# [Work to be completed]
Please give back, word for word, only the lines starting at the one containing "Viewport: 901px width, 660px" and ending at the one containing "565x728 pixels." within the material below.

# [Available data]
----------
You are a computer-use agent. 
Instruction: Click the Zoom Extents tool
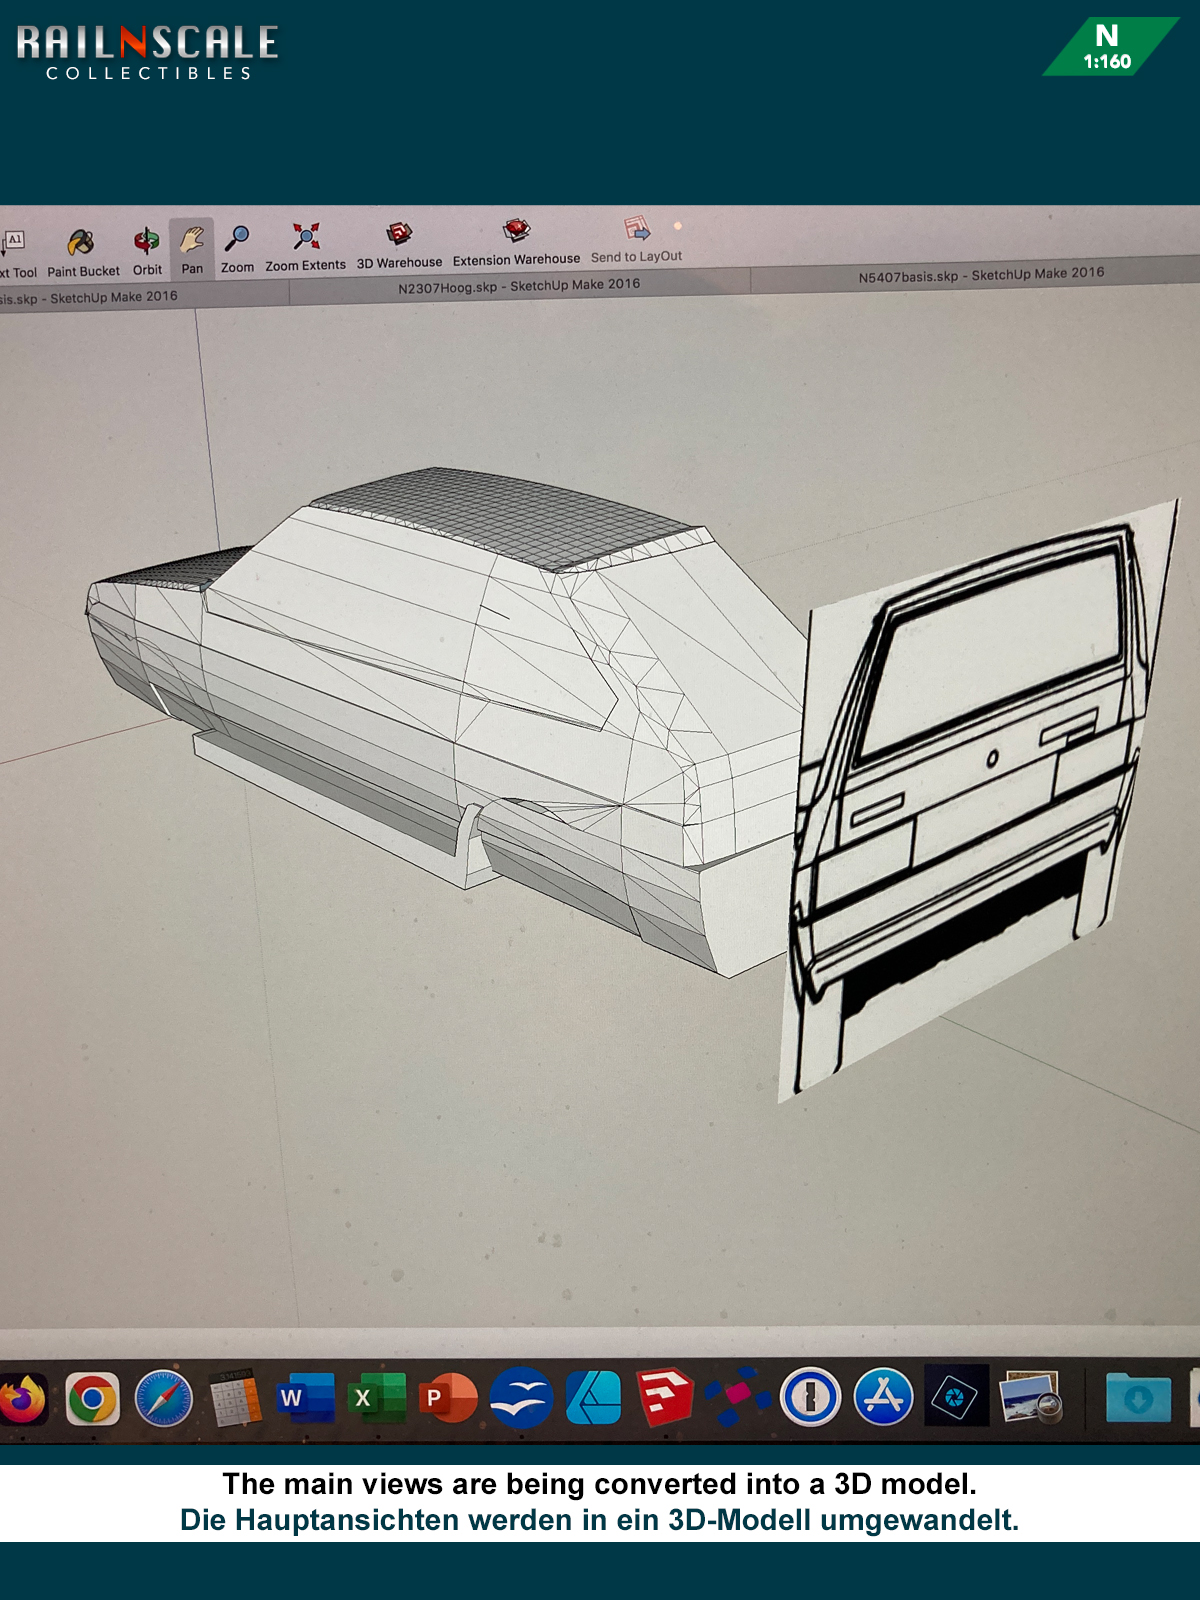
----------
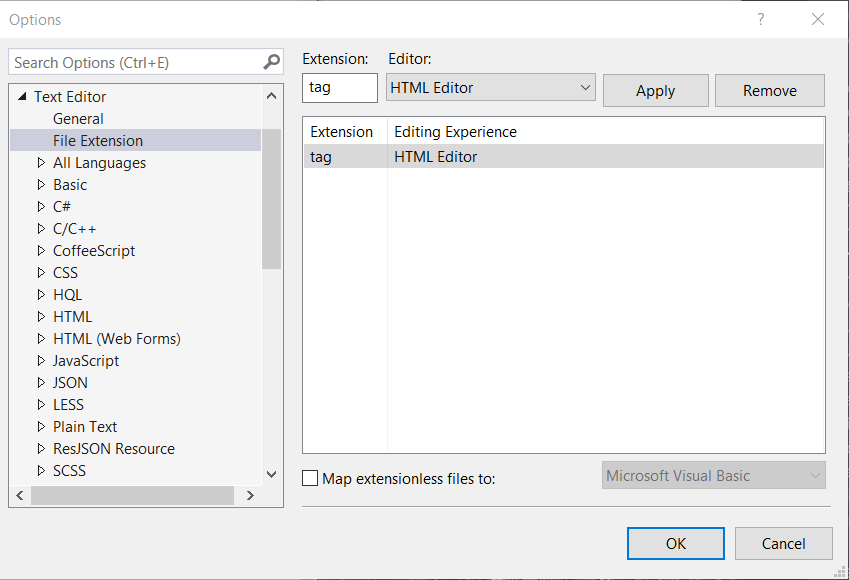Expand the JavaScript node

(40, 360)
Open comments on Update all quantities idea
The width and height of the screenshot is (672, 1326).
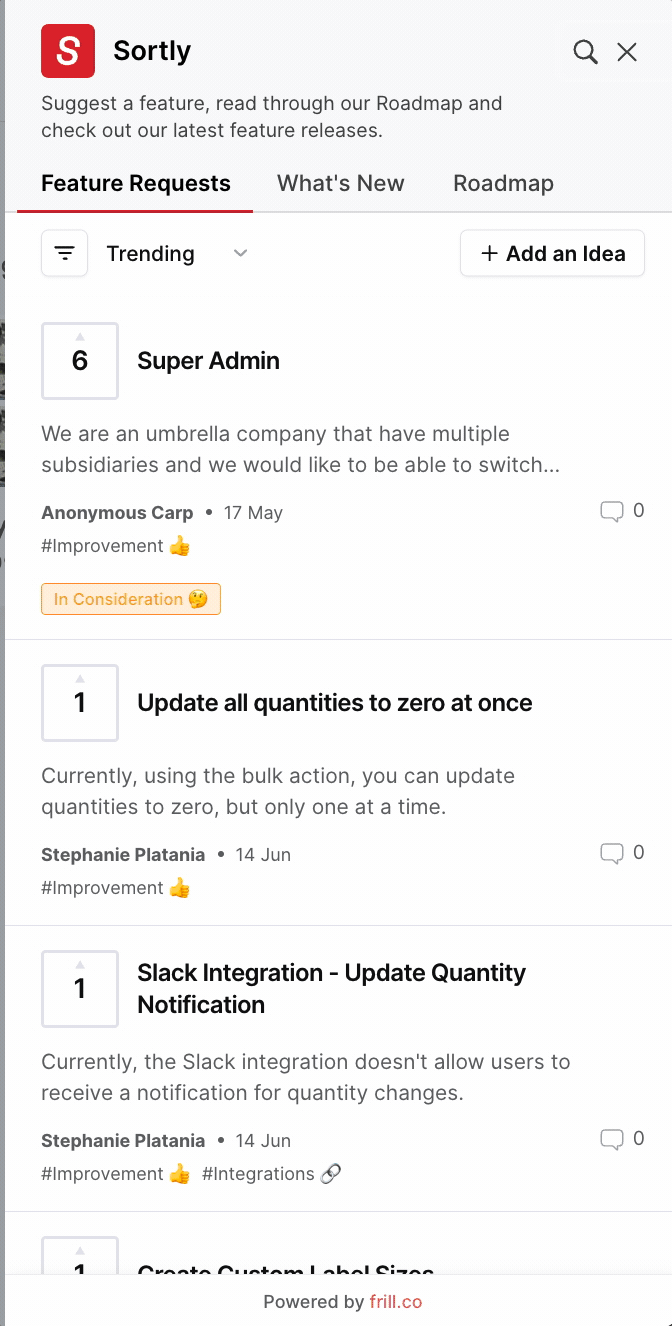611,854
----------
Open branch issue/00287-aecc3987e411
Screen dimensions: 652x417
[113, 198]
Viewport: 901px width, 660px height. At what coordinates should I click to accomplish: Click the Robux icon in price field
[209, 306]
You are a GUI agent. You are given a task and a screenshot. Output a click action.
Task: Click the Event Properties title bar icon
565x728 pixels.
----------
# [Response area]
Viewport: 901px width, 660px height. At what coordinates should I click to accomplish: Click the Robux icon in price field
[209, 306]
You are a GUI agent. You are given a task and a screenshot. Output a click action.
Task: Click the Event Properties title bar icon
565x728 pixels.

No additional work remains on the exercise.